When I woke up this morning (Father's Day 2016), I was greeted by my dad who immediately asked me what I wanted for breakfast.
Think about that for a second.
Instead of kicking back, relaxing, and enjoying the coverage for the final day of the US Open, he was acting like today was simply an ordinary day on the calendar.
I could easily sit here and write 500+ words to express my thanks for my father, but as I sat in my chair eating my pancakes and occasionally glancing at my father sipping his morning roast, I couldn't help but think about those who don't have this--don't have a father to make them breakfast and stare expressionless yet ever so enthrallingly at a television screen displaying men swinging clubs at a stationary ball.

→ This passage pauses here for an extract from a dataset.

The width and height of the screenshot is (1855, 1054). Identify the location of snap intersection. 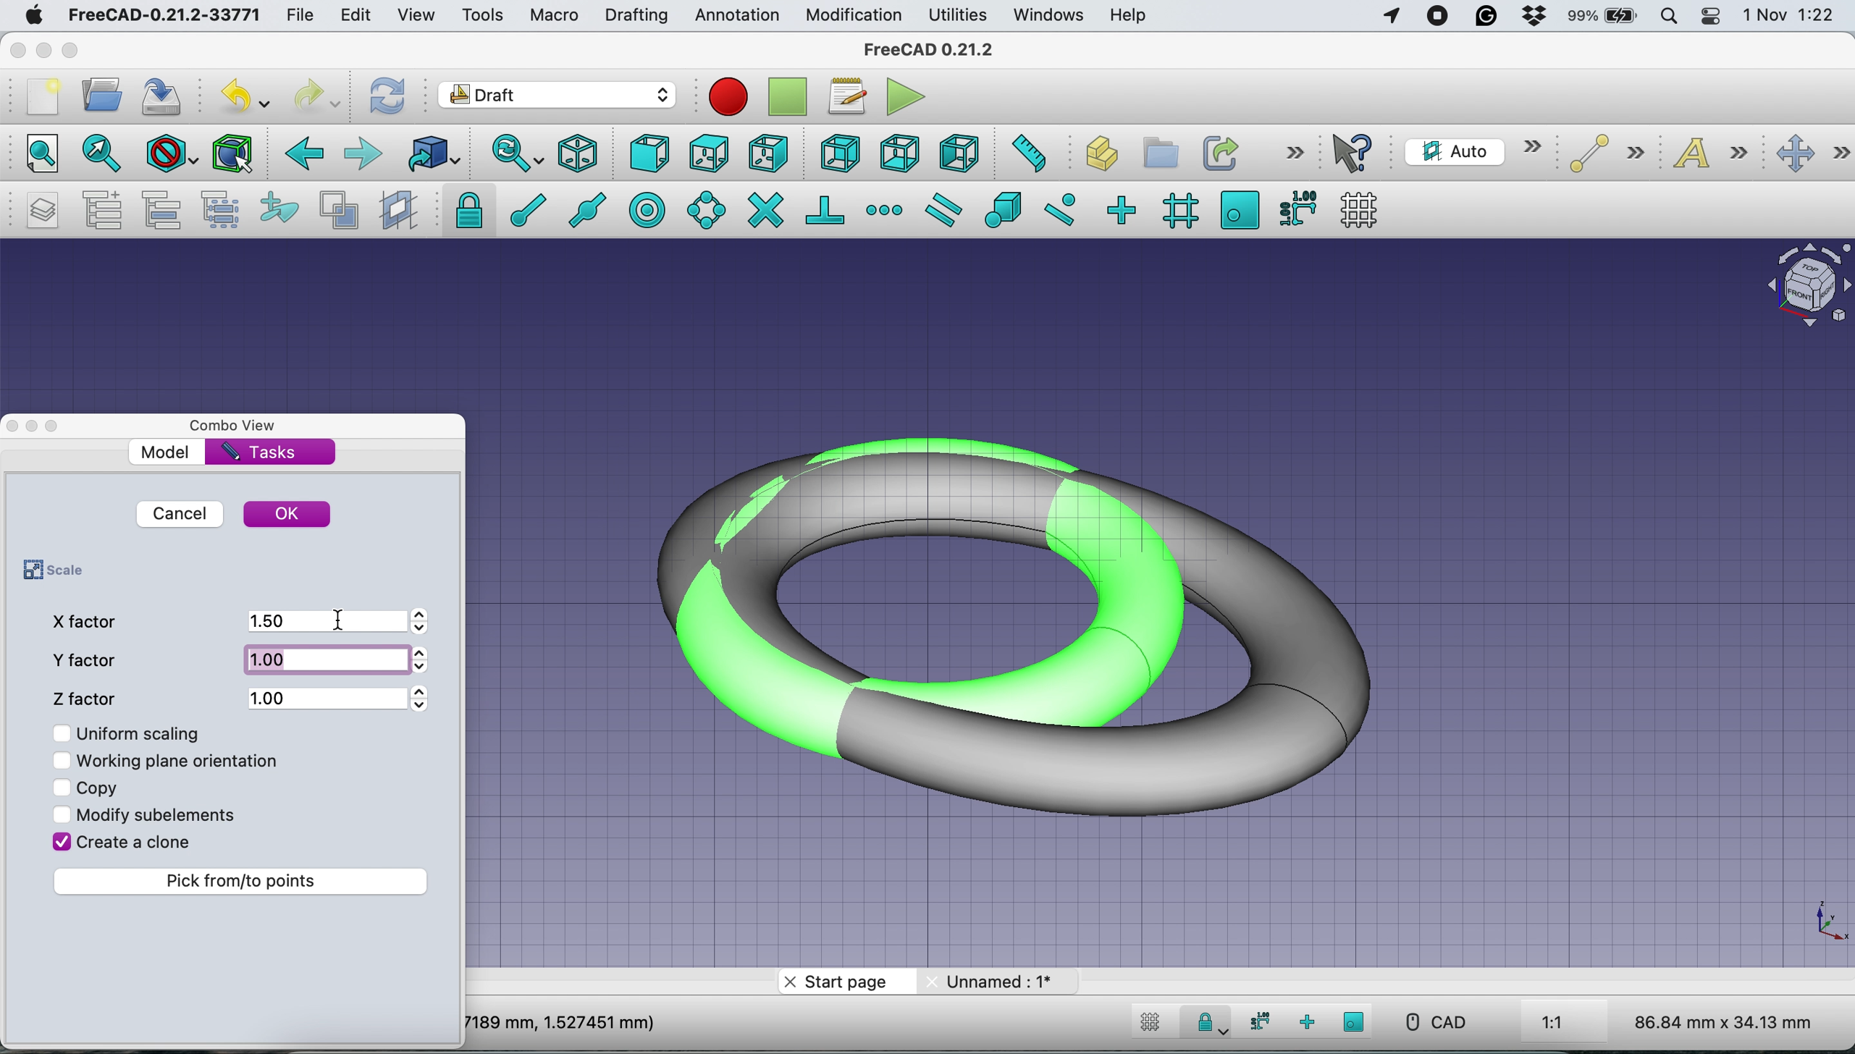
(764, 210).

I don't know why your situation is the one in which you must live. Perhaps, your father left before you were born or shortly thereafter. Perhaps, your parents separated, and your mother or another family member assumed your full-time guardianship. Perhaps, your mother was an independent woman who wanted a child but not a boyfriend/husband, so she didn't conceive you in the typical manner. Perhaps, your father passed away. Or, perhaps, your situation is unique from those listed in this brief paragraph. However, despite how it happened, you--at one point or another--had to learn how to live without your dad.
Until recently, I never tried to put myself in your shoes. I never tried to understand from an emotional standpoint what it does to a person's mindset, and I certainly never tried to imagine what it would be like to go without the lessons my father has taught me throughout my life. Somehow, you had to gain the same knowledge as everyone else, having less from which to learn.
But, it doesn't have to immobilize you.
Yes, I never had to experience what it was like without my father, and I hope that I don't have to know the feeling for quite some time. But, I know those who have gone without for some or all of their lives.
One such person is my best friend who grew up less than a block away from me.
His grandfather became his father figure, along with being my adoptive second grandfather. And, eventually, another man came into his and his mother's lives and became an excellent father figure. A few weeks ago, this same best friend graduated from WVU with the intention of attending medical school in the near future.
He didn't let his situation stop him from aiming high in life.
And, that's just his situation. There are millions of other cases of success coming from fatherless upbringings across the world.
Use today as a way to thank your biological father for bringing you into the world and giving you the opportunity to make a name for yourself. Use today as a way to thank the family members who took the place of your father. Use today as a way to celebrate yourself.
Remember, don't let the cards you were dealt in life define you.